Characterization of normal and deformed red blood cells using simulated differential photoacoustic cross-section spectral data

Abstract

Frequency dependent differential photoacoustic cross-section (DPACS) over a large frequency band (100–1000 MHz) has been computed and subsequently, morphological parameters of photoacoustic (PA) source have been quantified. Green’s function method has been employed for computing the DPACS for a series of ellipsoidal droplets (with varying aspect ratio), Chebyshev particles (with different waviness (n) and deformation (ϵ) parameters), healthy red blood cell (RBC) and cells suffering from hereditary disorders (spherocytosis, elliptocytosis and stomatocytosis).

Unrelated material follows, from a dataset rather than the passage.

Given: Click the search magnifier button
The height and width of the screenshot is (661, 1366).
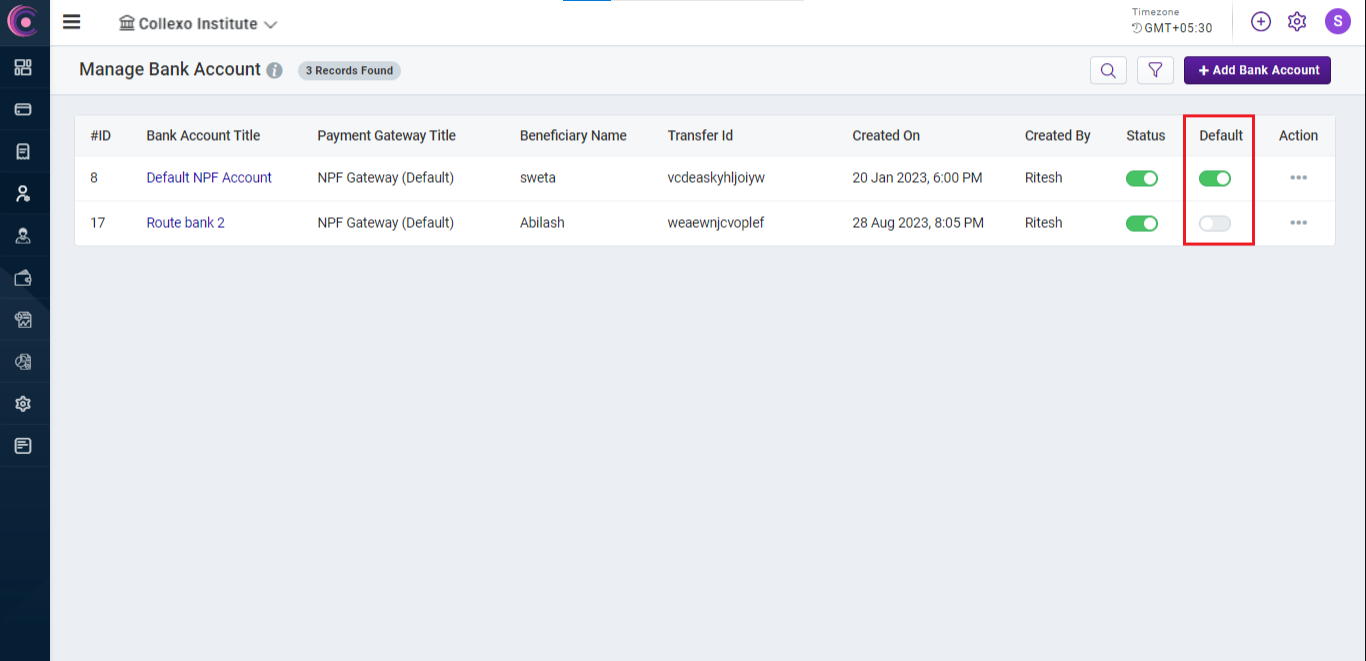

The tri-axial ellipsoid form factor (TAEFF), finite cylinder form factor (CFF) and toroid form factor (TFF) models have been used to fit the DPACS spectrum to obtain size and shape information of the PA source. The TAEFF model estimates the shape parameters of the ellipsoidal droplets accurately (error < 5%). It is found that volume estimation is better (error < 10%) for lower order (n = 2, ϵ = ± 0.25) and very higher order (n = 35, 45, ϵ = ± 0.05) Chebyshev particles compared to those of n = 4, 6 and ϵ = ± 0.25. The TAEFF model predicts shape parameters of stomatocyte with volume error ≈15% but it is ≤6% for other cells. The opposite trend is observed for the CFF model. The TFF model is able to estimate the shape parameters efficiently for normal erythrocyte and stomatocyte but gives relatively large errors (>15%) for other deformed RBCs. The inverse problem framework may motivate to develop a PA-based technology to assess single cell morphology.